Before the BCCTP, women diagnosed through the federal Centers for Disease Control and Prevention (CDC) screening program—ineligible for Medicaid coverage yet unable to afford insurance on their own—were falling through the cracks. After diagnosed, they were left to rely on an unreliable system of dwindling charity care. NBCC recognized the injustice of this system and continues to believe that a federally funded program to screen and diagnose women with breast cancer must include a treatment component.
From 1991 to 2018, the National Breast and Cervical Cancer Early Detection Program (NBCCEDP) funded programs served more than 5.6 million women. The program has provided more than 13.3 million breast and cervical cancer screening examinations. By 2018, the program has diagnosed more than 68,000 breast cancers and 5,000 cervical cancers.
In May 2009, GAO published a report looking at the status of the Breast and Cervical Cancer Treatment Act entitled, “Source of Screening Affects Women’s Eligibility for Coverage of Breast and Cervical Cancer Treatment in Some States.” The report identified the requirements surrounding the source of screening as a barrier to women’s eligibility for treatment in some states.
Under the BCCTP, states must extend Medicaid eligibility to women or men whose screening or diagnostic services were paid for specifically with CDC funds. States can be more generous in extending Medicaid coverage under the BCCTP but cannot fall below this minimum standard.

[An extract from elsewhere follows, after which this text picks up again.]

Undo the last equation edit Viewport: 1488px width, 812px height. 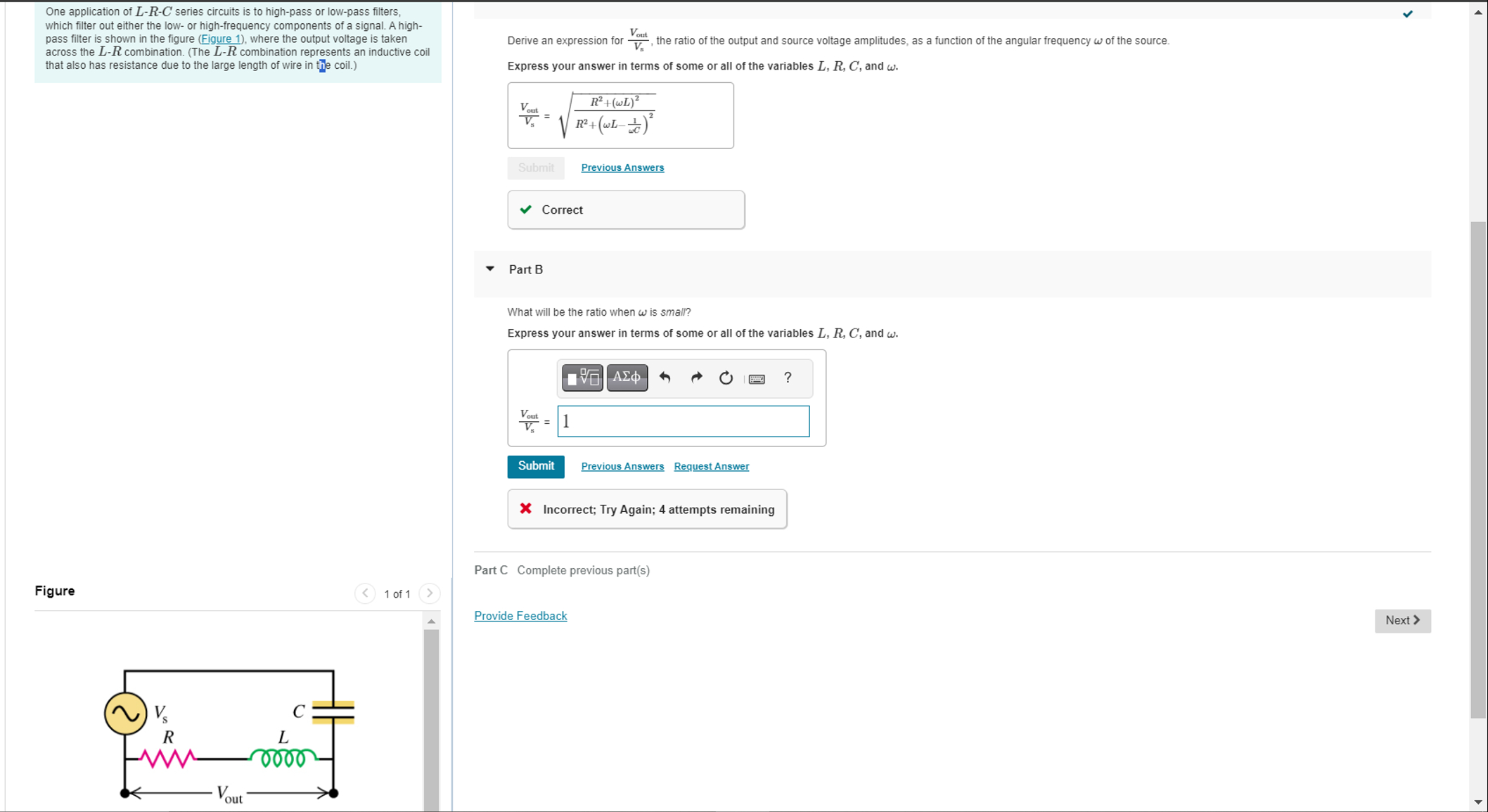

While the implementation of health care reform through the Affordable Care Act increased access to breast and cervical cancer screening for additional low-income, underserved women, efforts to cut expanded insurance coverage and eliminate cost-sharing threaten their access to screening and treatment. Even with adequate health insurance, many women will still face significant obstacles to obtaining breast and cervical cancer screening and treatment due to geographic isolation, limited health literacy or self-efficacy, inconvenient times to access services, and language barriers.
It is vital that even in the face of budget challenges, we do not move backward in our progress. The impact of any changes to Medicaid, Medicare, or other existing laws must be critically examined based on the effect these changes will have on overall access to quality care.
The Medicaid Breast and Cervical Cancer Treatment Program continues to provide an important safety net for low-income women and men, which must be preserved. NBCC asks Senators and Representatives to oppose any efforts to undermine the Breast and Cervical Cancer Treatment Program and to continue to ensure that low-income individuals eligible for this program receive the appropriate screening and treatment they deserve.